Patients warned of long delays in emergency departments over cyberattack fallout

Patients warned of long delays in emergency departments over cyberattack fallout

To the critically ill and injured, the message was “we are open,” said Dr Emily O’Connor. Picture: Daragh Mc Sweeney/Provision

Two emergency medicine consultants have warned that emergency departments are facing continued delays because of the cyberattack.

Anyone who needs to go to an emergency department should bring any previous prescriptions or details of medication with them, they told RTÉ radio’s Today with Claire Byrne show.

Consultant at Sligo hospital, Dr Fergal Hickey also called for a unique patient identifier number system which would mean that in the current situation the patient’s paper file could be found easily.

“We’re flying blind here, we don’t have a patient’s previous information.” 

An electronic identification number should have been developed before now, no progress has been made in the last decade, he said.

Dr Emily O’Connor, emergency medicine consultant at Connolly Hospital in Dublin, said that the challenge for the HSE was that any patient identification system would have to be user friendly.

She warned that if any system had too many firewalls it would not be efficient for medics who were not computer literate.

The emergency department in Connolly hospital had dealt with 150 patients in the last 24 hours, she said, all of whom had to be manually registered and triaged before being seen by a clinician.

A whiteboard was being used to coordinate treatment of patients, she explained.

Dr O’Connor said that every critically ill patient was being treated, but the process was “unbearably slow” for some patients.

“We’re like canaries in the mine.” Emergency Departments were the first group to feel the impact of a situation like the cyberattack, she said.

Dr Hickey added that every effort was being made to minimise risk to patients, but that a unique identifying number would help enormously.

At present a patient was given a number for every hospital they attended while if they had the one number it would make it easier to find their details no matter which hospital they attended for treatment.

Data protection concerns had been previously raised, he said when it was suggested that the PPS number could be used as the unique patient number.

“Doing nothing isn’t an option.

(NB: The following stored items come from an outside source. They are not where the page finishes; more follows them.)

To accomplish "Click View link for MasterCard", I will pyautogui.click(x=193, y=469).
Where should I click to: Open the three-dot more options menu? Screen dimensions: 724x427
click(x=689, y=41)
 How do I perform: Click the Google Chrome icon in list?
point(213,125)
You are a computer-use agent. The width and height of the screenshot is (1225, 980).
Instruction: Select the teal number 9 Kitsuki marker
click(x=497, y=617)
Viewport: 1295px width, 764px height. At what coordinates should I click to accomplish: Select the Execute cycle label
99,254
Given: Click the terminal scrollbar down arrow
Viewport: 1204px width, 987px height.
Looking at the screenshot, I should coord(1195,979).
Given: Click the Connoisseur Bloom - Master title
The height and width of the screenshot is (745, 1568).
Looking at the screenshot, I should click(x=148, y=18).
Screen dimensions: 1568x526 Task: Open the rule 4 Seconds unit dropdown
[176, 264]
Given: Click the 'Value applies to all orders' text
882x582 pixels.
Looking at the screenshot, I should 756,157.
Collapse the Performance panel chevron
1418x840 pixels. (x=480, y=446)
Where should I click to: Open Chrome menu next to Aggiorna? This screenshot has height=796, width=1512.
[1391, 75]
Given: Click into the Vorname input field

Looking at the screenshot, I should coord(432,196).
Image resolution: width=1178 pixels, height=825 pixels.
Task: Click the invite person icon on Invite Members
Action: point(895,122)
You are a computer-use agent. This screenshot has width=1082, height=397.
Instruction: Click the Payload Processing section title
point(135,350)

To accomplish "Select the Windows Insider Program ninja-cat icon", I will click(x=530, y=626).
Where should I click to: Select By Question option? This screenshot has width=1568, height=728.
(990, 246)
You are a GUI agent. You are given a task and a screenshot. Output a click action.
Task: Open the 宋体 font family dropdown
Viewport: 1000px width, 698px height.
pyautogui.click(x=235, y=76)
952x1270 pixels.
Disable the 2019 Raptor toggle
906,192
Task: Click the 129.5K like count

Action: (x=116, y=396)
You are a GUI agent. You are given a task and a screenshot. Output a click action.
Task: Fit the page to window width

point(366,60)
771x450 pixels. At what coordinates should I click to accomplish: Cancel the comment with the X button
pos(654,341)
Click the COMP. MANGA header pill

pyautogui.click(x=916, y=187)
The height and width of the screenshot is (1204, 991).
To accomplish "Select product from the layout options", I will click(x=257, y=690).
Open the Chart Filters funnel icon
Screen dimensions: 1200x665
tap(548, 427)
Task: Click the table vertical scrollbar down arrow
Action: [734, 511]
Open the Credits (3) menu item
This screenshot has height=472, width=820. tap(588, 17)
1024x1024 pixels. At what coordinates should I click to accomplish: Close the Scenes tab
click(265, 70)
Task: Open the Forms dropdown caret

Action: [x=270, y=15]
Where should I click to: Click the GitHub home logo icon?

We are now seeing the impact of not having that.” If a patient had a common name that would cause problems in accessing files and details, he said.

Dr O’Connor agreed, pointing out that a unique patient identifier could be of benefit when it came to cross border treatment as well.

Dr Hickey said it was technically possible for every patient to have a card (similar to a credit card) and when scanned it would provide access to all their medical history and could be used anywhere.

Part of the difficulty was that the HSE was built on “legacy architecture” which was no longer relevant and dated back to the regional health boards.

No consideration had been given to what could happen if the entire system went down as had happened following the cyberattack.

“The current situation is unsafe. We need to make sure that we don’t end up in this situation again and there will be further attacks.” Dr Hickey acknowledged that no system was 100 percent secure, but said that the lack of investment was an issue that had been raised repeatedly.

Both doctors urged anyone who was experiencing a medical emergency not to hesitate to go to an emergency department.

To the critically ill and injured, the message was “we are open,” said Dr O’Connor.